タイ首相「洪水、危機的な状況」 首都に兵士5万人
【バンコク=野沢康二】洪水被害が続くタイの首都バンコクで27日、浸水地域が拡大、インラック首相は同日「今回の洪水は既に危機的な状態に陥っている」と述べた。軍は兵士5万人を配置するなど厳戒態勢に入ったが、政府の洪水対策センターがある国内線専用のドンムアン空港では配電設備が水に漬かって一時停電するなど、被害拡大に歯止めが利かない状態が続いている。
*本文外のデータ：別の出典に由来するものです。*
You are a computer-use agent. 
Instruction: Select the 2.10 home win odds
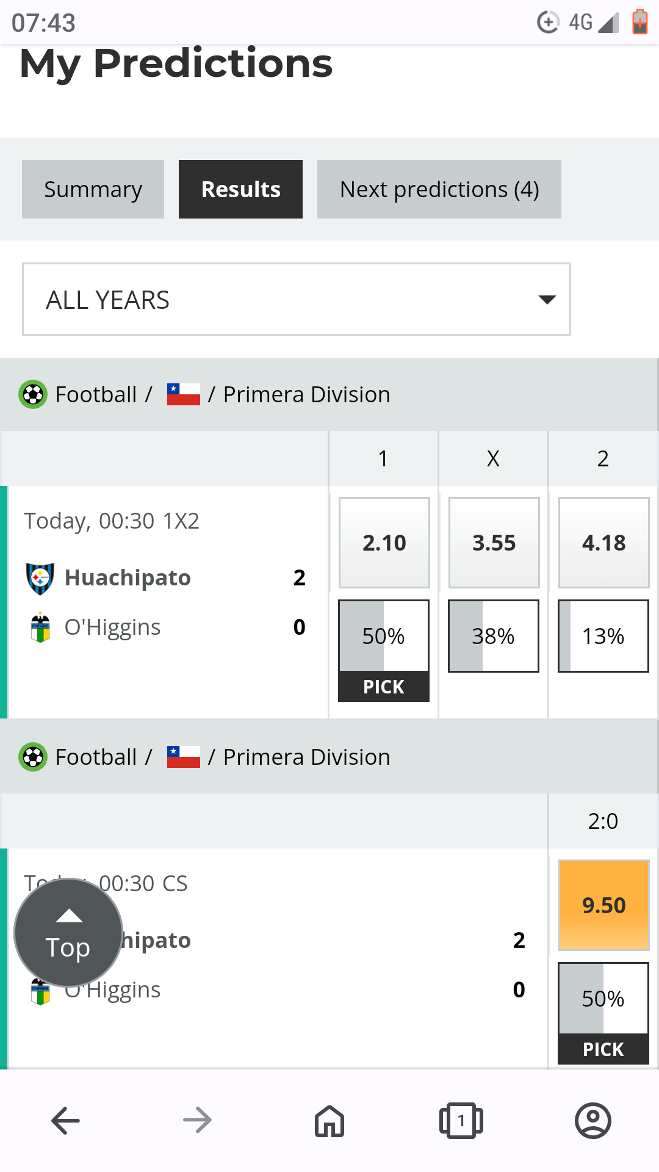384,543
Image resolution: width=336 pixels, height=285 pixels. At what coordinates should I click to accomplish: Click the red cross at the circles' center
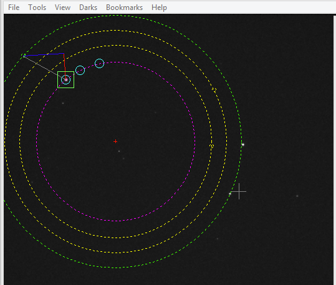115,141
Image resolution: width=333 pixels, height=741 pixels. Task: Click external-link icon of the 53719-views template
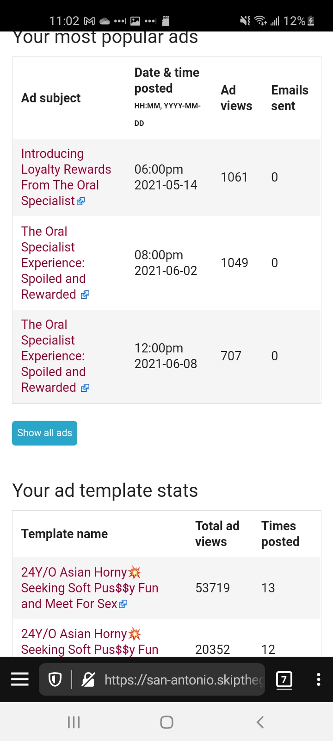(123, 604)
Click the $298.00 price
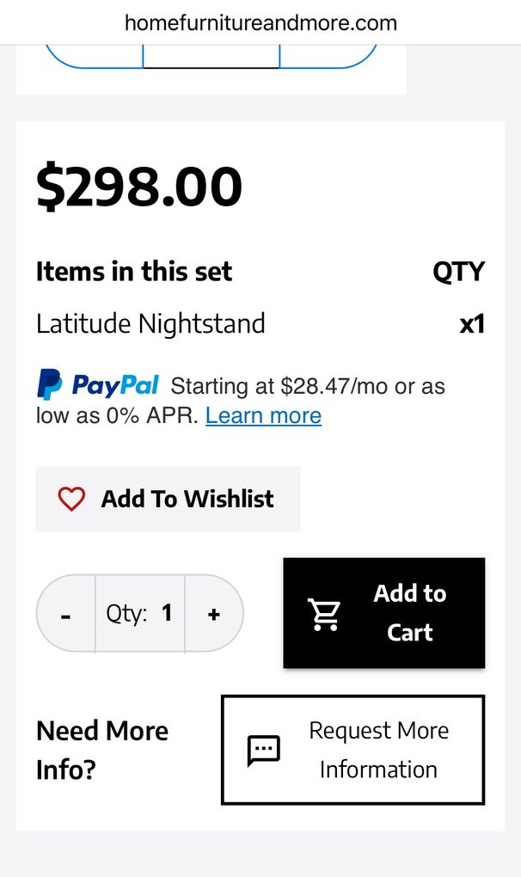The width and height of the screenshot is (521, 877). point(139,187)
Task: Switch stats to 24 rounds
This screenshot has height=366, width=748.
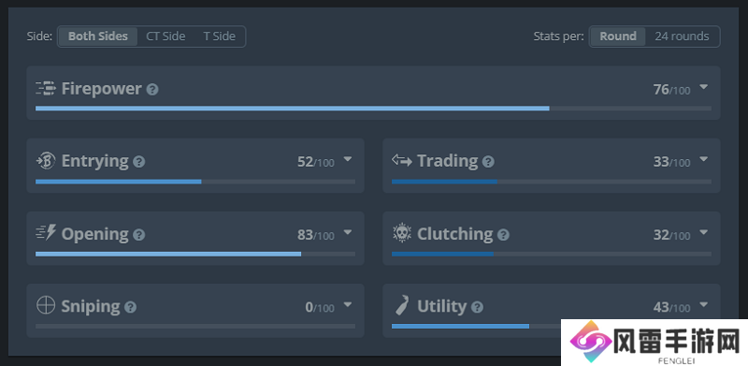Action: tap(682, 37)
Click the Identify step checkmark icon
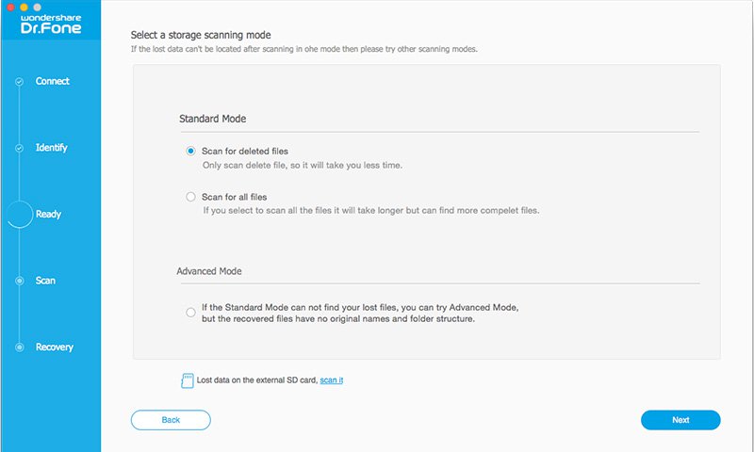The width and height of the screenshot is (754, 452). [19, 149]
軍は車両1千台、ボート1千艇を投入し、浸水を防ぐ作業や住民避難の支援、水道・電力などライフラインの維持に取り組む。バンコク郊外にある東南アジアのハブ空港、スワンナプーム国際空港に1500人を収容できる避難所を開設する。バンコクには計200カ所余りの避難所を新設、8万人近くが避難できる体制を整える。
バンコクでは王宮前広場や中華街ヤワラートなどを含め、全50地区のうち20地区以上で浸水被害が確認された。スクムパン知事は同日、北部ドンムアン地区などに続き、北部サイマイ、西部タウィワッタナ両地区の住民に避難勧告を出した。
洪水対策センターは全バンコク市民に対し、臨時休日で連休となった27日から31日までの間、可能な限り首都を離れるよう呼びかけた。政府は首都を走る主要道路の一部を閉鎖して、海へ排水することも検討している。